Meet stringent criteria regarding timeliness of access, quality reporting, staffing and coordination with social services, criminal justice, and education systems.

Receive funding to support the real costs of expanding services to fully meet the need for care in their communities.” (Reference: National Council CCBHC Success Center)

Over the coming days, weeks, and months, the Departments of Healthcare and Family Services (HFS) and IDHS will work to expand the number of CCBHC’s operating in Illinois.

CRSS Success has launched

The CRSS (Certified Recovery Support Specialists) Success Program launched in January 2022 with grants to 11 colleges and universities across the state and is showing great success. Five of the colleges are serving students now (Spring ’22); the other six will begin in Fall ’22. The program provides education and practical experience opportunities for individuals with lived expertise of mental health and/or substance use recovery so they can obtain either the CRSS or CPRS credential through the Illinois Certification Board. By the end of the 3-year grant cycle, this program has the potential to certify between 550-600 students, helping them to enter the behavioral health workforce.

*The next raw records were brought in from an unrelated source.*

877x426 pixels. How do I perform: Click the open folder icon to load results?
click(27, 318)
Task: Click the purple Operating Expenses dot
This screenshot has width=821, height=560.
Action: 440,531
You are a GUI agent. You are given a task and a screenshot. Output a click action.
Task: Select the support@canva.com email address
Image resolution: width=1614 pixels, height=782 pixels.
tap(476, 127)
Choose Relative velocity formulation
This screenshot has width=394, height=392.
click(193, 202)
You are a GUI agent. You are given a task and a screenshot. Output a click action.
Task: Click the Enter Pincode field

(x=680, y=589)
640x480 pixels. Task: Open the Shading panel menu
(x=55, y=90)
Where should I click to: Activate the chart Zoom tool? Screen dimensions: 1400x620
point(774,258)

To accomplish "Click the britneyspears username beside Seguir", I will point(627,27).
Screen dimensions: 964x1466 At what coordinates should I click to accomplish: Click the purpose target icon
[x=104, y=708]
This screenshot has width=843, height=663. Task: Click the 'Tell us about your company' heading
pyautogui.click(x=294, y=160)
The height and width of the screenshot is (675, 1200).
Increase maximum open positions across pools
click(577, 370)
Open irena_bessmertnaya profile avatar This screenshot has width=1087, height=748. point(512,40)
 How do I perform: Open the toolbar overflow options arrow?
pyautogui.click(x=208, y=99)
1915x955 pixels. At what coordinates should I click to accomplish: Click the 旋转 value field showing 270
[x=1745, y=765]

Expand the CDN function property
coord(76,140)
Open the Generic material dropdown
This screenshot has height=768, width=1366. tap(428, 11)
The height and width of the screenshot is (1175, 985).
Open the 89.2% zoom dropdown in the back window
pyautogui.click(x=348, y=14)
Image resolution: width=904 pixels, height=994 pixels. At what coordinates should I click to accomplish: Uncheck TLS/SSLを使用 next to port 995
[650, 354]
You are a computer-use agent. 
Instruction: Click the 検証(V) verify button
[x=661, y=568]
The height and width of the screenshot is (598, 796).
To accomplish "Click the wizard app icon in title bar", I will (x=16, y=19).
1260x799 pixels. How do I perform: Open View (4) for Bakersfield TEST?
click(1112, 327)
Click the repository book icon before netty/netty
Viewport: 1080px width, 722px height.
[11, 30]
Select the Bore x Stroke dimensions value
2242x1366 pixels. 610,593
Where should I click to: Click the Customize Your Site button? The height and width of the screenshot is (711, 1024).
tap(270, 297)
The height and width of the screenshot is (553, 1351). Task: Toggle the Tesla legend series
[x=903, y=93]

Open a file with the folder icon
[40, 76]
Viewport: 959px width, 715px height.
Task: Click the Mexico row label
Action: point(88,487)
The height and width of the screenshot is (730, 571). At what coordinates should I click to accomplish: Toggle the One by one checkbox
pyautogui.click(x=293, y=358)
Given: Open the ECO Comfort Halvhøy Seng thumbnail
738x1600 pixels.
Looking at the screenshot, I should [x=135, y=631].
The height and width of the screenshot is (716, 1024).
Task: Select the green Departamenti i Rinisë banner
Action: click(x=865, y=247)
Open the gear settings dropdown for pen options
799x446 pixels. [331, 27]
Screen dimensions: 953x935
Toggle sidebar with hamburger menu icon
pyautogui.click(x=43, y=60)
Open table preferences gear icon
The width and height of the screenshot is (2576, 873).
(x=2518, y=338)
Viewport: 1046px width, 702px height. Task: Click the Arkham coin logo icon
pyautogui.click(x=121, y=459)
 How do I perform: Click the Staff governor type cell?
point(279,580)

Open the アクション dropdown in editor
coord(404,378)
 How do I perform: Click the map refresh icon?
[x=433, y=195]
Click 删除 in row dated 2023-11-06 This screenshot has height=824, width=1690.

DC:0-5 Clinical Training Initiative

In collaboration with the Governor’s Office of Infant and Early Childhood Education, DMH launched the “DC:0-5 Clinical Training Initiative.” The clinical training for the DC:0-5 is a three-day, five-hour-per-day course that uses a virtual learning platform and provides free Continuing Education Units (CEUs) for Licensed Social Worker (LSW), Licensed Clinical Social Worker, (LCSW), Licensed Professional Counselor (LPC), and Licensed Clinical Professional Counselor (LCPC). This initiative is being rolled out in support of the 2020 changes to the Education and Workforce Equity Act. The act requires that beginning July 1, 2022, providers use a developmentally appropriate and age-appropriate diagnostic assessment system for diagnosis and treatment planning, when needed, for children ages 5 and under. Demand for the training has been high, with several training dates added throughout the summer.

Program 402 First Responder Suicide Prevention NOFO released

DMH recently issued a NOFO for grants to support suicide prevention efforts for First Responders. Proposals are due June 14, 2022.

In 2020, the Illinois General Assembly (ILGA) released the “First Responders Suicide Prevention Task Force Final Report and Recommendations.” The report documents risk factors and other areas of concern among the first responder community in Illinois and makes recommendations for how to reduce suicide risk. The goal of Program 402 is to align first responder suicide prevention efforts with the recommendations cited in the report, including evidence-based interventions such as peer support, mental health awareness training, lethal means safety and related supports.